According to the Finance Sector (Amendment) Bill, Kenyans who transact in or utilize cryptocurrencies must pay capital gains taxes to the Kenyan Revenue Authority. Cryptocurrency owners who have it for less than a year are subject to income tax, while those who have it for more than a year are subject to capital gains tax. Kenya has a maximum 30% income tax rate. For all commissions and expenses related to digital currencies, banks currently charge a 20% excise tax.
Parliamentarian Abraham Kirwa, the bill’s author, stated: “The amendment will provide for the definition of digital currencies, their generation through crypto mining, and provide for restrictions around the trade of digital currencies. The amendment will also specify obligations for those who trade in digital currencies, address taxation and ownership issues, and encourage innovation in the sector.

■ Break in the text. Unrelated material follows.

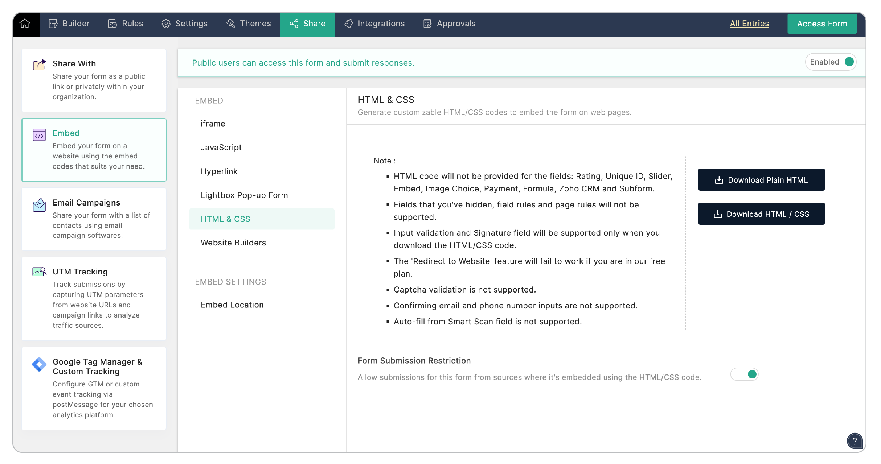
Task: Click the Access Form button
Action: [x=822, y=24]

The measure would designate virtual currencies as securities, allow for the registration of specific cryptocurrency traders, and establish a national computerized registry of all transactions involving virtual currencies. It would also set safeguards for consumers’ privacy and create a fund “that protects investors from financial loss deriving from a licensed broker or dealer’s failure,” among other things.

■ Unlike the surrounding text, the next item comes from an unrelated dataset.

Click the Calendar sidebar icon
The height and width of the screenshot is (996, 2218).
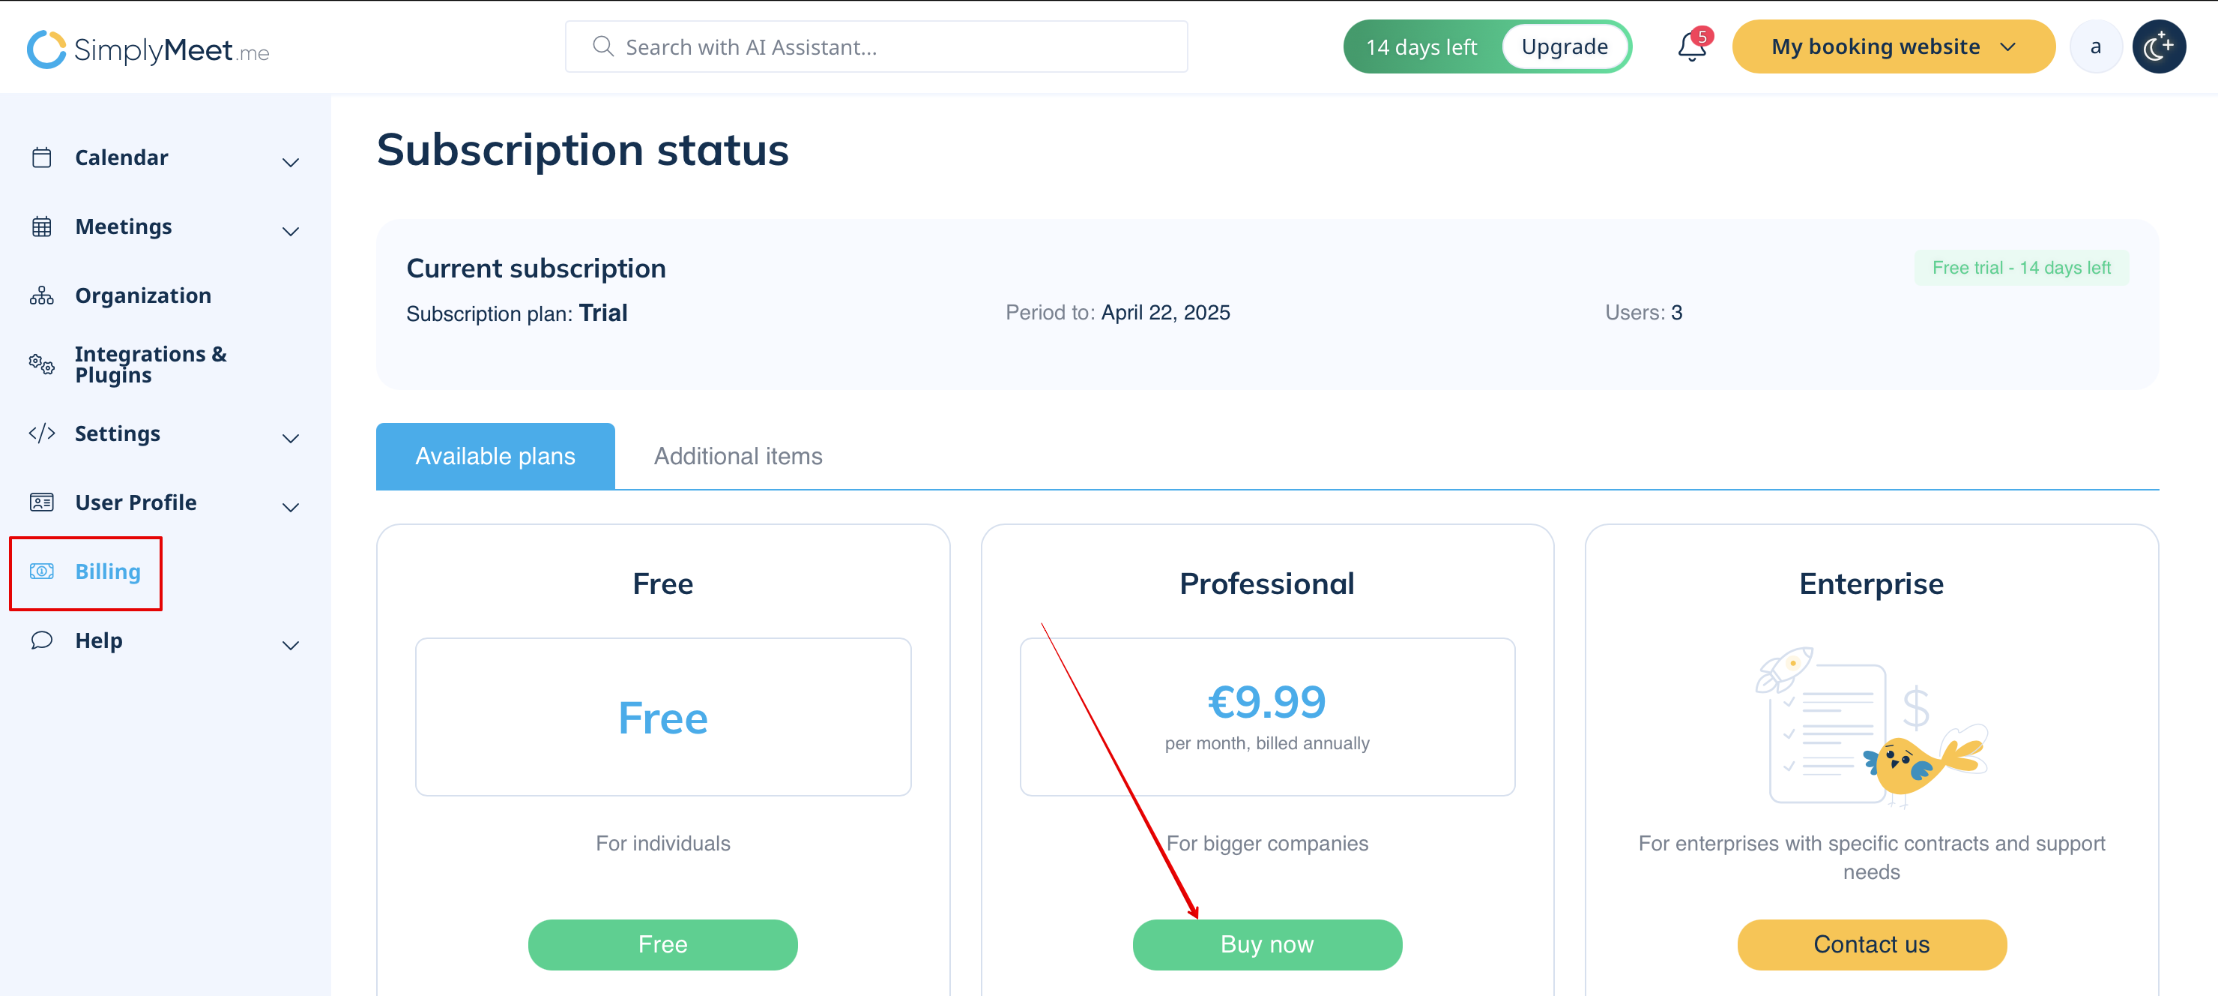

Kenya was ranked fifth overall and nineteenth in peer-to-peer trade in a Chainalysis survey that was released in September. In addition, Kenyan President William Ruto has called for doubling the nation’s tax base at the same time the amendment is being presented. About 4 million people utilize cryptocurrencies in the nation. With a population ownership rate of around 8.5%, Kenya has the fifth-highest ownership rate in the world.